[Stored data]
--------------------------------

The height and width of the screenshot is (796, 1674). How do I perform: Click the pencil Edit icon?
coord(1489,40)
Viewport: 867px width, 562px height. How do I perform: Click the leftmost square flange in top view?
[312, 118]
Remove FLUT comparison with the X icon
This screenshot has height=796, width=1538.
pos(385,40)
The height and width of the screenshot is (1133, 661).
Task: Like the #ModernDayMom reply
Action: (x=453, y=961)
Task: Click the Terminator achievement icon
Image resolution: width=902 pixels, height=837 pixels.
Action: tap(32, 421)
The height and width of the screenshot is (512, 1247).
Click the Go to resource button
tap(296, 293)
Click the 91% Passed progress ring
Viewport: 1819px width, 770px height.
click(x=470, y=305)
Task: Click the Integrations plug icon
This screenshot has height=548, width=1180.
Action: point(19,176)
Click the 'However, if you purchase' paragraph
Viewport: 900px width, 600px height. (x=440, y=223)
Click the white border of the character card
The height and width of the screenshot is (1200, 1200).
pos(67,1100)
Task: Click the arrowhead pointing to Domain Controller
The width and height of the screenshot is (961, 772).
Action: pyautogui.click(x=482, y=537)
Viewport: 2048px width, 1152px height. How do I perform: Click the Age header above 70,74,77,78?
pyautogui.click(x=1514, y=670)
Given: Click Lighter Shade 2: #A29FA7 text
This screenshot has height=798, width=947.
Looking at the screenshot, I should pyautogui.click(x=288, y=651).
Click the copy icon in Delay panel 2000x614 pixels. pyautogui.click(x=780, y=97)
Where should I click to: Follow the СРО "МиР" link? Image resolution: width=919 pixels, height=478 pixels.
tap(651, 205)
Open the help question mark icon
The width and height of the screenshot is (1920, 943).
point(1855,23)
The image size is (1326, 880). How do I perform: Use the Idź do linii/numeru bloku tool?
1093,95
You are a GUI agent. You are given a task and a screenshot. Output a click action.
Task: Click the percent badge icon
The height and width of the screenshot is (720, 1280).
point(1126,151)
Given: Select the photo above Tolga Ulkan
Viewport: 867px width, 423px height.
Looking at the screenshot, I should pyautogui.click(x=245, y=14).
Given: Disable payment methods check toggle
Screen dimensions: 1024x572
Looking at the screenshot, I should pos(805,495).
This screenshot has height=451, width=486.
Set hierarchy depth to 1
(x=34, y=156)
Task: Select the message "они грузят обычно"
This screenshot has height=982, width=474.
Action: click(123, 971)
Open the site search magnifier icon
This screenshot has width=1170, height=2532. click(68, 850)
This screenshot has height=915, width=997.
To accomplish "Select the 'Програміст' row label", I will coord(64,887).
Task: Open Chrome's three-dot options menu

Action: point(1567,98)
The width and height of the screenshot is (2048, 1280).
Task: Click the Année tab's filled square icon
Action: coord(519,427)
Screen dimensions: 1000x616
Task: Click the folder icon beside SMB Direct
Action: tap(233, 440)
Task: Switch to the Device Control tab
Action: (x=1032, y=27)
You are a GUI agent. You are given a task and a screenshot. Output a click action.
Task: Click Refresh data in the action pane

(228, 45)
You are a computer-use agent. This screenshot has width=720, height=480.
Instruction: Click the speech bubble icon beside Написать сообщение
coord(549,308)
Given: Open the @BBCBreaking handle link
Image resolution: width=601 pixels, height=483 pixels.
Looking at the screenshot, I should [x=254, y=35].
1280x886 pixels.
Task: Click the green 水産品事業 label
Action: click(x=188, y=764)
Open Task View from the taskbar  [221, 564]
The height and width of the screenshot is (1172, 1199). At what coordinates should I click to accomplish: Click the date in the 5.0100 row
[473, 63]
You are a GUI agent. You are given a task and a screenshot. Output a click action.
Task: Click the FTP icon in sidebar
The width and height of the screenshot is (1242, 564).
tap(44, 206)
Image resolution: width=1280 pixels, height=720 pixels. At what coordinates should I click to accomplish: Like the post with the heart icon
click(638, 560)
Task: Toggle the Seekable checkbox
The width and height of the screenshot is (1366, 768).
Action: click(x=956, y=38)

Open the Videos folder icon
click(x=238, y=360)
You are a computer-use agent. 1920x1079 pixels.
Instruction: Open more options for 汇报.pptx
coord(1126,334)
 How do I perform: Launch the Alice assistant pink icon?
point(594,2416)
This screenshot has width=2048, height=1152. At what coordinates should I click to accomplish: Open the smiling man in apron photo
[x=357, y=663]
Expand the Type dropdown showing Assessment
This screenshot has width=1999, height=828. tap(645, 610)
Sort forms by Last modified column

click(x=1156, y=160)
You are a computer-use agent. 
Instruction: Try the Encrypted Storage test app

--------------------------------

* Required action: The records above should be duplicated in full, exactly as given.

* Response for this exercise:
The height and width of the screenshot is (796, 1674). How do I perform: Click the pencil Edit icon?
coord(1489,40)
Viewport: 867px width, 562px height. How do I perform: Click the leftmost square flange in top view?
[312, 118]
Remove FLUT comparison with the X icon
This screenshot has height=796, width=1538.
pos(385,40)
The height and width of the screenshot is (1133, 661).
Task: Like the #ModernDayMom reply
Action: (x=453, y=961)
Task: Click the Terminator achievement icon
Image resolution: width=902 pixels, height=837 pixels.
Action: tap(32, 421)
The height and width of the screenshot is (512, 1247).
Click the Go to resource button
tap(296, 293)
Click the 91% Passed progress ring
Viewport: 1819px width, 770px height.
click(x=470, y=305)
Task: Click the Integrations plug icon
This screenshot has height=548, width=1180.
Action: point(19,176)
Click the 'However, if you purchase' paragraph
Viewport: 900px width, 600px height. (x=440, y=223)
Click the white border of the character card
The height and width of the screenshot is (1200, 1200).
pos(67,1100)
Task: Click the arrowhead pointing to Domain Controller
The width and height of the screenshot is (961, 772).
Action: pyautogui.click(x=482, y=537)
Viewport: 2048px width, 1152px height. How do I perform: Click the Age header above 70,74,77,78?
pyautogui.click(x=1514, y=670)
Given: Click Lighter Shade 2: #A29FA7 text
This screenshot has height=798, width=947.
Looking at the screenshot, I should pyautogui.click(x=288, y=651).
Click the copy icon in Delay panel 2000x614 pixels. pyautogui.click(x=780, y=97)
Where should I click to: Follow the СРО "МиР" link? Image resolution: width=919 pixels, height=478 pixels.
tap(651, 205)
Open the help question mark icon
The width and height of the screenshot is (1920, 943).
point(1855,23)
The image size is (1326, 880). How do I perform: Use the Idź do linii/numeru bloku tool?
1093,95
You are a GUI agent. You are given a task and a screenshot. Output a click action.
Task: Click the percent badge icon
The height and width of the screenshot is (720, 1280).
point(1126,151)
Given: Select the photo above Tolga Ulkan
Viewport: 867px width, 423px height.
Looking at the screenshot, I should pyautogui.click(x=245, y=14).
Given: Disable payment methods check toggle
Screen dimensions: 1024x572
Looking at the screenshot, I should pos(805,495).
This screenshot has height=451, width=486.
Set hierarchy depth to 1
(x=34, y=156)
Task: Select the message "они грузят обычно"
This screenshot has height=982, width=474.
Action: click(123, 971)
Open the site search magnifier icon
This screenshot has width=1170, height=2532. click(68, 850)
This screenshot has height=915, width=997.
To accomplish "Select the 'Програміст' row label", I will coord(64,887).
Task: Open Chrome's three-dot options menu

Action: point(1567,98)
The width and height of the screenshot is (2048, 1280).
Task: Click the Année tab's filled square icon
Action: coord(519,427)
Screen dimensions: 1000x616
Task: Click the folder icon beside SMB Direct
Action: tap(233, 440)
Task: Switch to the Device Control tab
Action: (x=1032, y=27)
You are a GUI agent. You are given a task and a screenshot. Output a click action.
Task: Click Refresh data in the action pane

(228, 45)
You are a computer-use agent. This screenshot has width=720, height=480.
Instruction: Click the speech bubble icon beside Написать сообщение
coord(549,308)
Given: Open the @BBCBreaking handle link
Image resolution: width=601 pixels, height=483 pixels.
Looking at the screenshot, I should [x=254, y=35].
1280x886 pixels.
Task: Click the green 水産品事業 label
Action: click(x=188, y=764)
Open Task View from the taskbar  [221, 564]
The height and width of the screenshot is (1172, 1199). At what coordinates should I click to accomplish: Click the date in the 5.0100 row
[473, 63]
You are a GUI agent. You are given a task and a screenshot. Output a click action.
Task: Click the FTP icon in sidebar
The width and height of the screenshot is (1242, 564).
tap(44, 206)
Image resolution: width=1280 pixels, height=720 pixels. At what coordinates should I click to accomplish: Like the post with the heart icon
click(638, 560)
Task: Toggle the Seekable checkbox
The width and height of the screenshot is (1366, 768).
Action: click(x=956, y=38)

Open the Videos folder icon
click(x=238, y=360)
You are a computer-use agent. 1920x1079 pixels.
Instruction: Open more options for 汇报.pptx
coord(1126,334)
 How do I perform: Launch the Alice assistant pink icon?
point(594,2416)
This screenshot has width=2048, height=1152. At what coordinates should I click to accomplish: Open the smiling man in apron photo
[x=357, y=663]
Expand the Type dropdown showing Assessment
This screenshot has width=1999, height=828. tap(645, 610)
Sort forms by Last modified column

click(x=1156, y=160)
You are a computer-use agent. 
Instruction: Try the Encrypted Storage test app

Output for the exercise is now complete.